■ PROVIDED TEXT
/---

# Alternatives to "pinned pedals" ??



## Dave7 (24 Jul 2012)

As a follow up to my previous questions .......just before I order new pedals.
Several people mentioned cuts/scratches etc from the pins-so............

1. Are cuts/scratches a part of using "pinned pedals"
2. If so, why not use serrated typed pedals ?

I'm part wuss & part whimp so dont fancy ripping my legs to bits on every ride


----------



## Norm (24 Jul 2012)

I've been off-roading on pedals with pins for around a million years and haven't a scratch yet. I just bought a new pair a couple of weeks ago to replace the cheap standard flats on my son's Sirrus and he says it's like riding a new bike.


----------



## billflat12 (24 Jul 2012)

aagghhhh old style bear-traps or terror-pins, depends on your type of riding., dmr v8 pedals an a pair of 5,10,s are the best way to go for flats , bit pricy but defiantly worth it !!!!

\---

■ ENTRIES SUPPLIED
/---

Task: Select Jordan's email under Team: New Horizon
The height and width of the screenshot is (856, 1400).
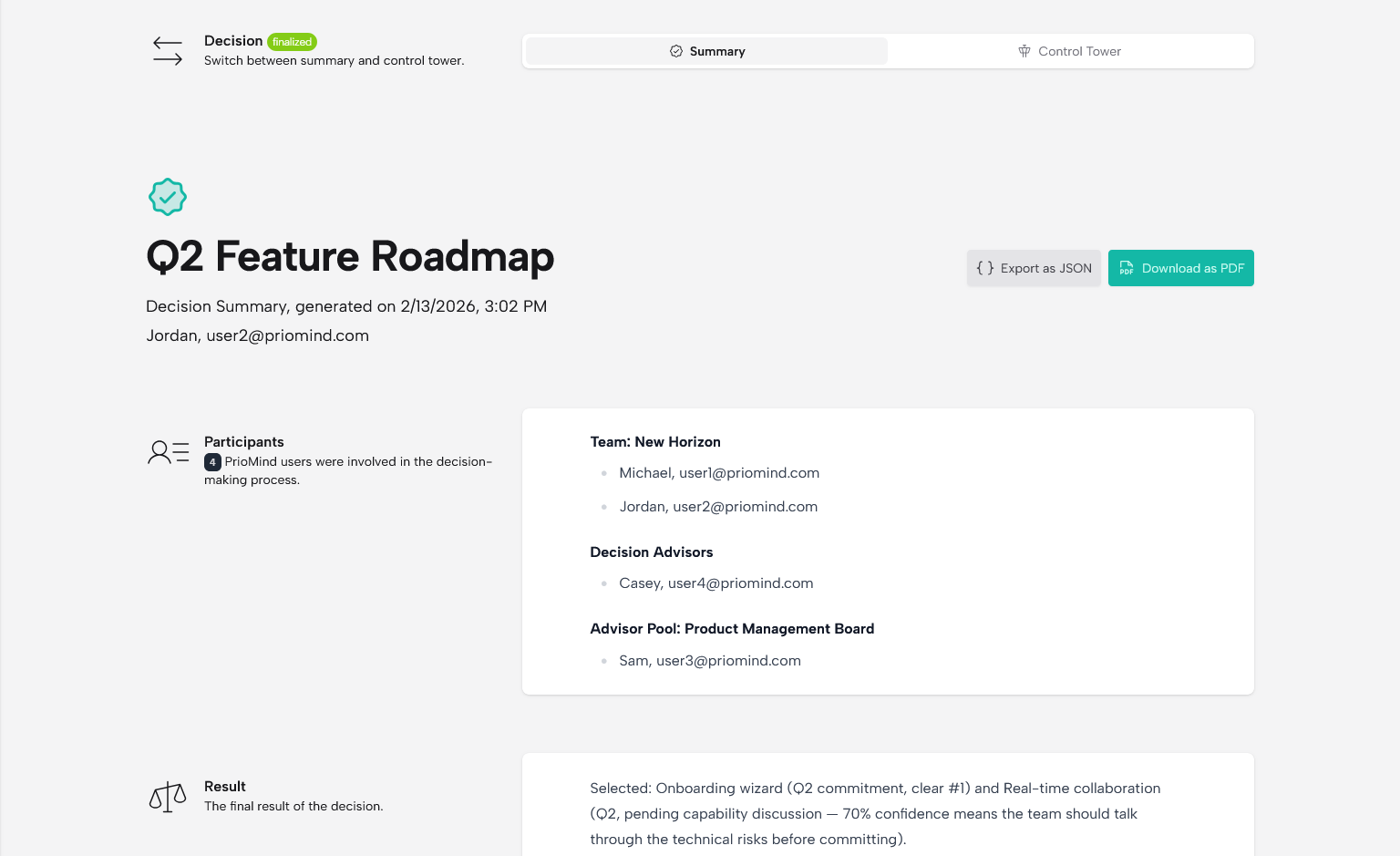Action: (718, 507)
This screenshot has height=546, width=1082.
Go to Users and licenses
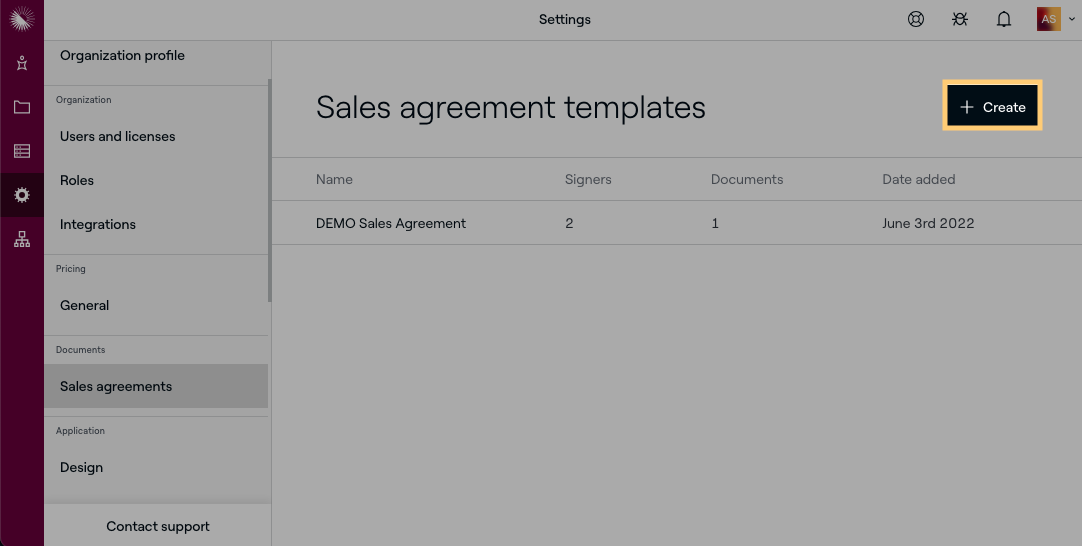[x=118, y=136]
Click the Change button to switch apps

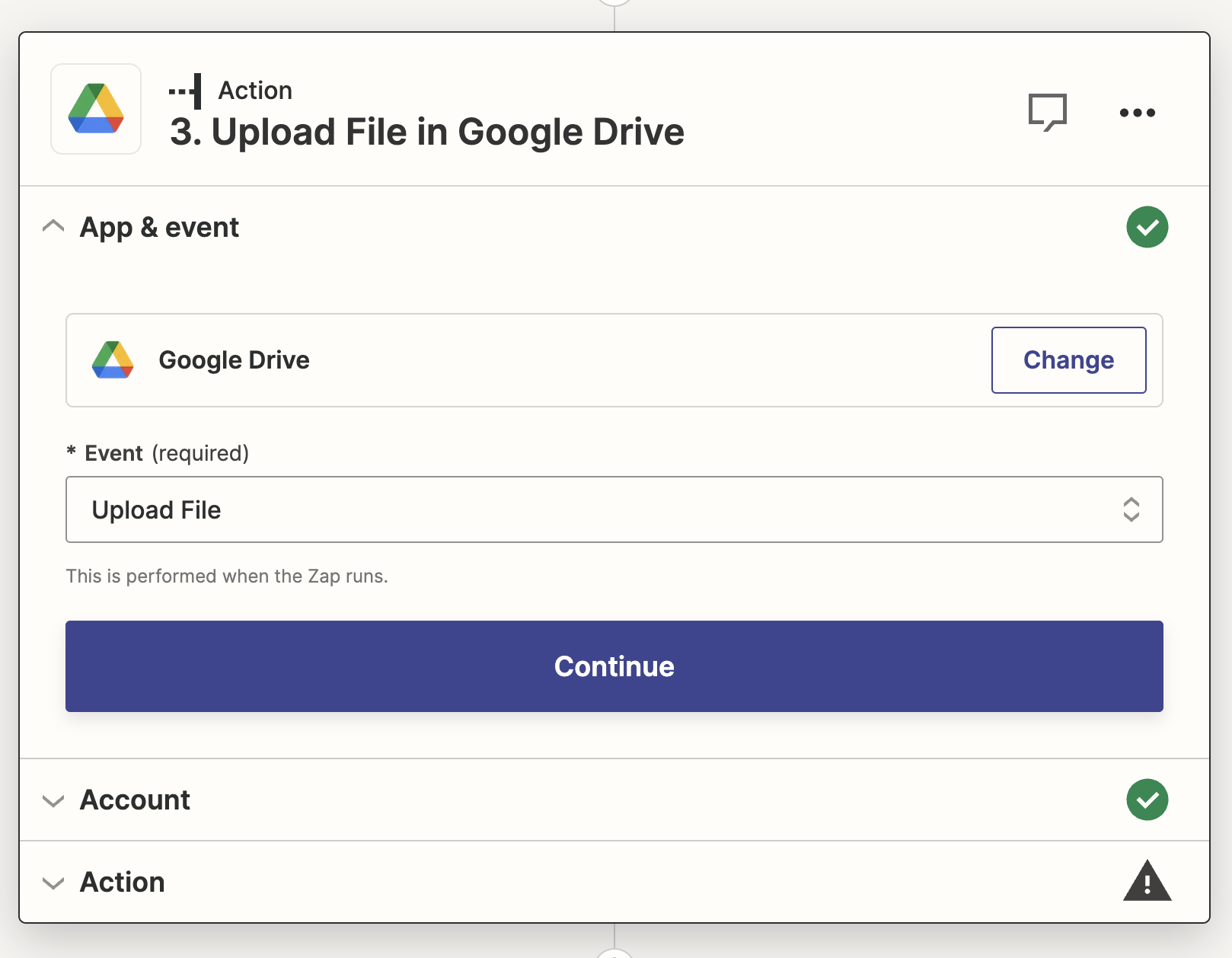pos(1068,359)
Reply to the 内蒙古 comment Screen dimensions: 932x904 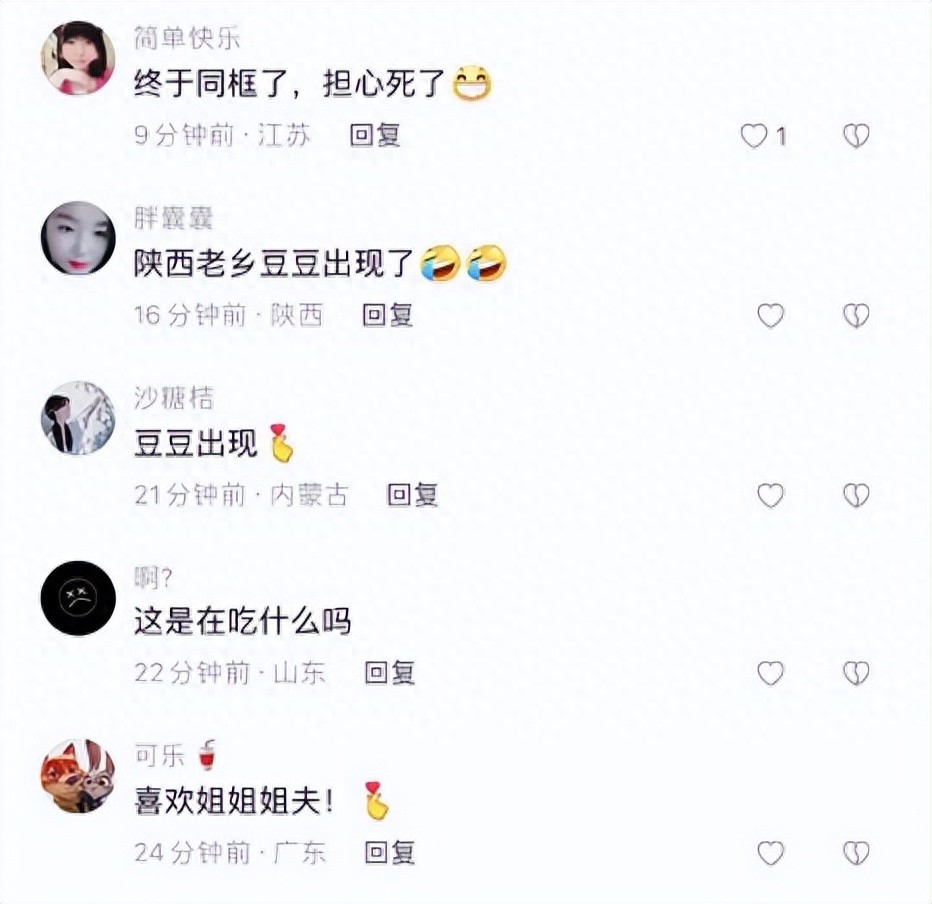[x=413, y=494]
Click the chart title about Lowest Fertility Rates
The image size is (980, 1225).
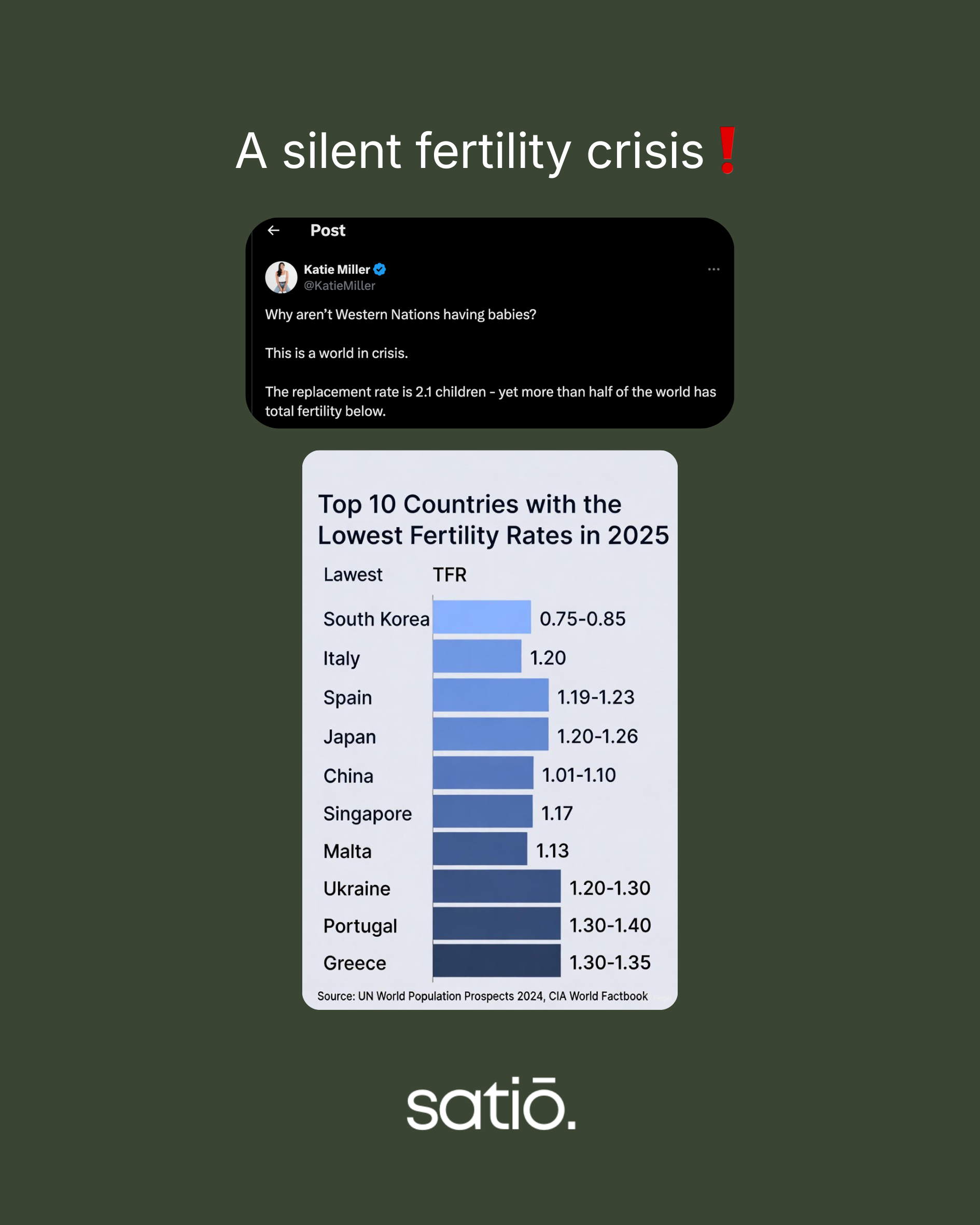[x=493, y=520]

\---

■ TO-DO LIST
1) In the pedal thread, what did Norm's new pair of pedals replace on his son's Sirrus?
2) Shift every coordinate in the answers by -126 and write out the rows again, requests included, from the line with "Click the chart" up to and including the last line of the rows. Leave out the pictures.
The rows are unrelated to the pedal thread.

■ RESULTS OF THE EXERCISE
1) The cheap standard flats.

2)
Click the chart title about Lowest Fertility Rates
The image size is (980, 1225).
[x=367, y=394]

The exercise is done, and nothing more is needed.